Eye For Film >> Movies >> Smallville: Season Three (2003) Film Review
Smallville: Season Three
Reviewed by: Stephen Carty
Bigger, richer and altogether more stylish… but enough about Tom Welling’s hair, what’s year three of Smallville like? Well, following on from last time’s excellent two-part finale, we get a just-as-excellent two-part season opener. Dark, eventful in a good way and full of great fanboy moments (Clark in a phonebox ripping his shirt open springs to mind), the first few instalments set the scene for a third series that’s every bit as good as its predecessor.
Returning home, Clark (Welling) feels more isolated than ever as he distances himself from Lana (Kreuk) while trying to escape his destiny. As for Lex (Rosenbaum), though his father (Glover) suggests that they run Luthorcorp together, he’s held back by some psychological problems which bring back repressed memories. Elsewhere, Pete (Jones III) feels the weight of Clark's secret, Chloe (Mack) tries to escape Lionel’s clutches and the Kents (Scheider, O'Toole) deal with the consequences of the deal with Jor-El (Stamp, voice)…
Sadly, the season remains mired by Kryptofreaks and standalone episodes that push the reset button at the end of each week. Pete drag racing, a girl trapped asleep, a magnetic boy with (sigh) a fixation on Lana… and so on. Sometimes the odd silly idea provides great moments (seeing that red cape in Hereafter, Lionel’s chilling confession to Chloe in Truth), but on the whole there are too many episodes that feel like leftover Buffy.
Still, the production values are impressive as ever and the cast (particularly Welling) continue to elevate even the strangest material. And, even when things get a bit OTT, the Luthors' power-struggle is constantly good value while the Kents (spot on as ever) are always on hand to deliver that human touch. Best of all though is Glover’s appear-behind-you Lionel Luthor who gets more nefarious by the minute. Don’t agree? Just check out the jaw-dropping opera-assisted final minute…
In terms of season highlights, there are plenty. We’ve got one of the series' best instalments thus far with Memoria (Rosenbaum on top cathartic form). Then there’s the Jeph Loeb-written Christopher Reeve-starring episode Legacy (you’ll believe a man can elevate a show by appearing in two scenes).
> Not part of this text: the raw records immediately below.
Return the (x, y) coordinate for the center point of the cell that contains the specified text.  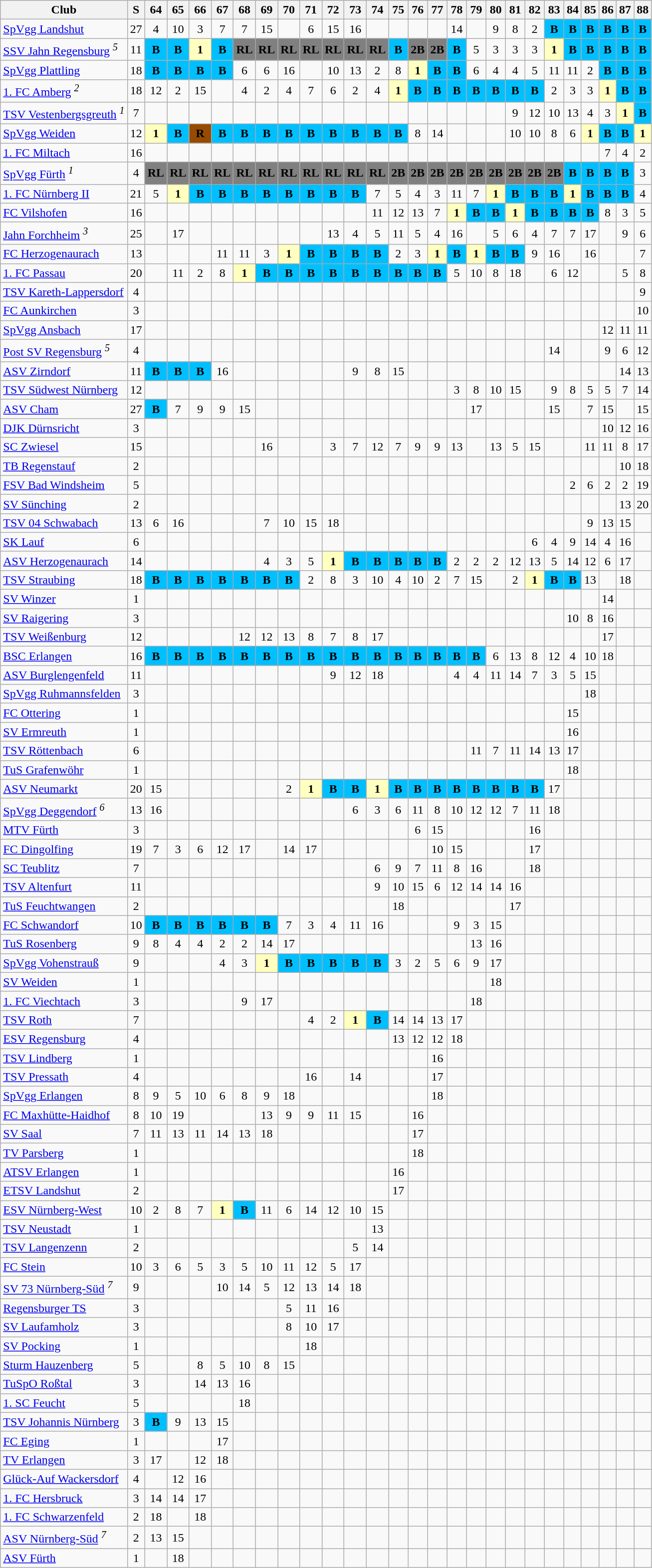
72 (333, 10)
TSV Weißenburg (64, 637)
76 (418, 10)
87 (626, 10)
1. FC Miltach (64, 153)
SpVgg Vohenstrauß (64, 963)
85 (590, 10)
TSV Johannis Nürnberg (64, 1422)
TSV 04 Schwabach (64, 523)
67 (222, 10)
TuS Grafenwöhr (64, 770)
TSV Langenzenn (64, 1248)
1. FC Amberg 2 (64, 91)
Jahn Forchheim 3 (64, 233)
1. FC Nürnberg II (64, 194)
80 (496, 10)
SpVgg Plattling (64, 70)
TSV Südwest Nürnberg (64, 390)
75 (398, 10)
1. FC Passau (64, 273)
68 (244, 10)
TSV Roth (64, 1020)
81 (515, 10)
Sturm Hauzenberg (64, 1365)
ASV Nürnberg-Süd 7 (64, 1537)
FC Ottering (64, 713)
TSV Röttenbach (64, 751)
88 (643, 10)
SSV Jahn Regensburg 5 (64, 50)
ASV Fürth (64, 1558)
S (136, 10)
SpVgg Deggendorf 6 (64, 809)
1. FC Hersbruck (64, 1498)
TSV Vestenbergsgreuth 1 (64, 113)
SV Saal (64, 1134)
SV Ermreuth (64, 732)
SpVgg Weiden (64, 134)
FC Aunkirchen (64, 311)
FC Schwandorf (64, 925)
69 (266, 10)
ASV Burglengenfeld (64, 675)
SC Zwiesel (64, 447)
Post SV Regensburg 5 (64, 350)
ASV Herzogenaurach (64, 561)
Glück-Auf Wackersdorf (64, 1479)
79 (476, 10)
ASV Zirndorf (64, 371)
SV Laufamholz (64, 1327)
SV Raigering (64, 618)
78 (457, 10)
SpVgg Fürth 1 (64, 174)
FC Stein (64, 1267)
TB Regenstauf (64, 466)
MTV Fürth (64, 830)
FC Herzogenaurach (64, 254)
1. FC Viechtach (64, 1001)
TSV Pressath (64, 1077)
SpVgg Erlangen (64, 1096)
TSV Straubing (64, 580)
ATSV Erlangen (64, 1172)
ESV Regensburg (64, 1039)
TV Erlangen (64, 1460)
84 (573, 10)
66 (200, 10)
SpVgg Ansbach (64, 330)
FC Vilshofen (64, 213)
65 (178, 10)
ETSV Landshut (64, 1191)
70 (289, 10)
25 (136, 233)
TSV Neustadt (64, 1229)
ESV Nürnberg-West (64, 1210)
TV Parsberg (64, 1153)
TSV Lindberg (64, 1058)
64 (156, 10)
SV Weiden (64, 982)
TuS Feuchtwangen (64, 906)
SV Sünching (64, 504)
74 (377, 10)
73 (355, 10)
ASV Cham (64, 409)
ASV Neumarkt (64, 789)
TSV Kareth-Lappersdorf (64, 292)
SpVgg Landshut (64, 29)
SV Winzer (64, 599)
71 (311, 10)
1. SC Feucht (64, 1403)
86 (608, 10)
Regensburger TS (64, 1308)
TSV Altenfurt (64, 887)
83 (554, 10)
SK Lauf (64, 542)
DJK Dürnsricht (64, 428)
R (200, 134)
FC Dingolfing (64, 849)
BSC Erlangen (64, 656)
SC Teublitz (64, 868)
SV Pocking (64, 1346)
82 (535, 10)
FC Eging (64, 1441)
1. FC Schwarzenfeld (64, 1517)
TuSpO Roßtal (64, 1384)
SV 73 Nürnberg-Süd 7 (64, 1287)
FC Maxhütte-Haidhof (64, 1115)
TuS Rosenberg (64, 944)
77 (437, 10)
21 (136, 194)
Club (64, 10)
FSV Bad Windsheim (64, 485)
SpVgg Ruhmannsfelden (64, 694)
Provide the [X, Y] coordinate of the cell's center where the given text is located.  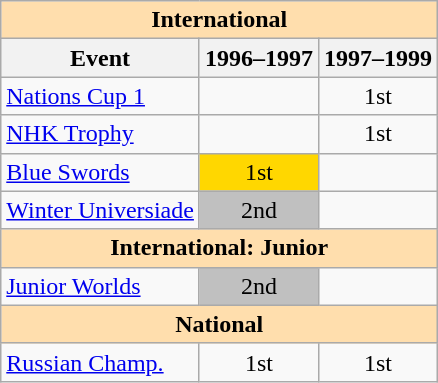
International [220, 20]
Winter Universiade [100, 210]
Blue Swords [100, 172]
NHK Trophy [100, 134]
International: Junior [220, 248]
National [220, 324]
1997–1999 [378, 58]
Event [100, 58]
Junior Worlds [100, 286]
Nations Cup 1 [100, 96]
Russian Champ. [100, 362]
1996–1997 [258, 58]
Determine the (x, y) coordinate at the center of the cell enclosing the given text.  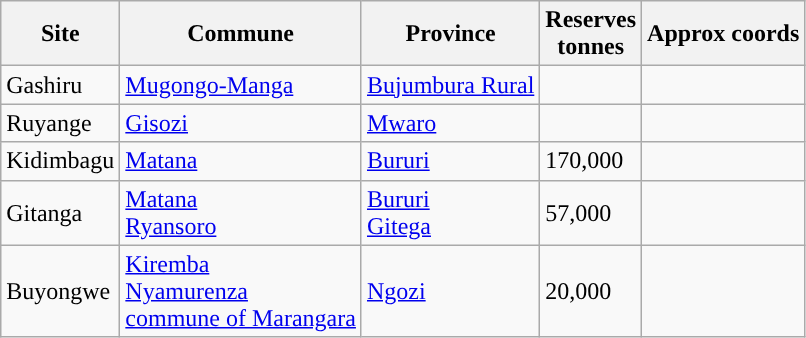
BururiGitega (450, 212)
57,000 (591, 212)
Kidimbagu (60, 161)
KirembaNyamurenzacommune of Marangara (241, 291)
Mwaro (450, 123)
170,000 (591, 161)
MatanaRyansoro (241, 212)
Approx coords (724, 34)
Bujumbura Rural (450, 85)
Ngozi (450, 291)
Commune (241, 34)
Province (450, 34)
Buyongwe (60, 291)
Gisozi (241, 123)
20,000 (591, 291)
Gitanga (60, 212)
Mugongo-Manga (241, 85)
Site (60, 34)
Reservestonnes (591, 34)
Matana (241, 161)
Bururi (450, 161)
Ruyange (60, 123)
Gashiru (60, 85)
Identify which cell holds the provided text, then report its (x, y) central coordinate. 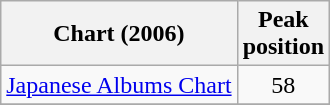
Peakposition (283, 34)
Chart (2006) (119, 34)
58 (283, 85)
Japanese Albums Chart (119, 85)
For the text-containing cell, return its midpoint in [X, Y] coordinate format. 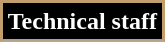
Technical staff [83, 22]
Detect which cell encompasses the target text, then output its (X, Y) center coordinate. 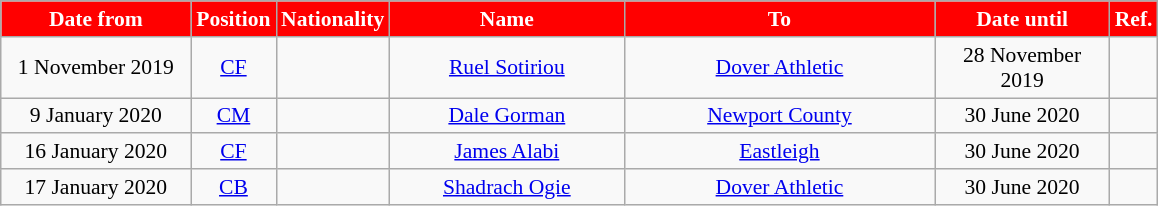
Nationality (332, 19)
Ruel Sotiriou (506, 68)
Date from (96, 19)
James Alabi (506, 152)
Newport County (779, 116)
16 January 2020 (96, 152)
9 January 2020 (96, 116)
Name (506, 19)
CM (234, 116)
1 November 2019 (96, 68)
Date until (1022, 19)
Ref. (1134, 19)
Position (234, 19)
Shadrach Ogie (506, 187)
17 January 2020 (96, 187)
CB (234, 187)
To (779, 19)
Eastleigh (779, 152)
28 November 2019 (1022, 68)
Dale Gorman (506, 116)
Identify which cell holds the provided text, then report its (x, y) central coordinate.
As far as the geekboys are concerned though, the pinnacle may be the near-perfect hour-long introduction of future boss Perry White (“He’s hiding something Chief”… “Don’t call me Chief!”). Throw into the mix Clark developing his hearing ability, some consistently enthralling arcs and Rutger Hauer as Metropolis Crime boss Morgan Edge and you have yourselves some super material.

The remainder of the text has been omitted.